Most Asian countries , including staunch American allies like the Philippines , have cut deals with Iran to allow tankers to pass through. There is no real shortage of oil. You just have to pay the embedded geopolitical premium, and, in some cases, protection money to Iran to buy it. That itself will trigger a recession and reduce demand for oil.
This war is already extremely unpopular. Sending troops on the ground will trigger a MAGA revolt.

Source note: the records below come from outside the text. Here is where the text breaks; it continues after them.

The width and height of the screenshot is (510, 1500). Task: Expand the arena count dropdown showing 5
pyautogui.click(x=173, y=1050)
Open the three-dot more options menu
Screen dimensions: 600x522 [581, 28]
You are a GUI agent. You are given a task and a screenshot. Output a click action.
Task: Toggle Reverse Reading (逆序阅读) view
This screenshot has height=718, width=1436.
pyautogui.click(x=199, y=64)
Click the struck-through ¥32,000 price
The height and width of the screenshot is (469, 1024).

This is not about deals or MAGA, this is about price, and how bad it can be, but more importantly, how you can fix it
It really didn't matter if Asia reached a deal with Iran, the ships are still not moving, and we have already done a very big damage in the last 33 days. Even if stuff ends tomorrow, you are looking at around half a year to go back to normal.
It all started here
Real-time ship transit data, oil prices, carrier status, insurance, and supply chain impact.
www.hormuztracker.com
Hormuz sees about 130-140 tanker movements a day, we got 7 yesterday, usually it's either 0 or 1, and no more than 10 on a good day (I think there is a day that 13 went through, anyway) so let's say on average, we have 10 pass thru a day, which is very generous, we would had 330 ships sail thru the last month, which usually seen 4000+, which mean 93% of the shipping is currently suspended, unless they had pipeline directly from the Middle East, deal or no deal, nothing had moved. And the ship doesn't teleport from Hormuz straight to Japan, South Korea, or the Philippines........So you get the drift
If you are an American, you may ask, "What does that have to do with us? We produce more than we use, and we don't generally depend on oil in the Middle East." Well, oil prices are global. which means when Asia, which is the industrial heart of the world, is not getting enough oil, they will buy OVER the market price from somewhere else, which means even if you are not related to Hormuz and its spoil of war, you would still get a price hike because say if you are Texas Oil Exec, would you sell 30% more over the market price to Japan or South Korea or at price to local? And that also means whatever you are getting from China, Japan, South Korea, Vietnam, and Taiwan, which is basically everything in your home, you now get them more expensive. Either that or the entire supply line is just gone.
Which means at the end of the day, you are looking at 6 months + when the oil price is going to go up and up, and that's if the issue is resolved in Hormuz. And there is no guarantee that, if the escalation keeps going, and either Trump or Iran or both don't back down, the only way we can physically stop it is literally either force a regime change in Iran, or the US has to occupy part or all of the Iranian coast. Because if Iran keeps on closing the Strait even after the US says they have had enough and is going home, that's what will happen.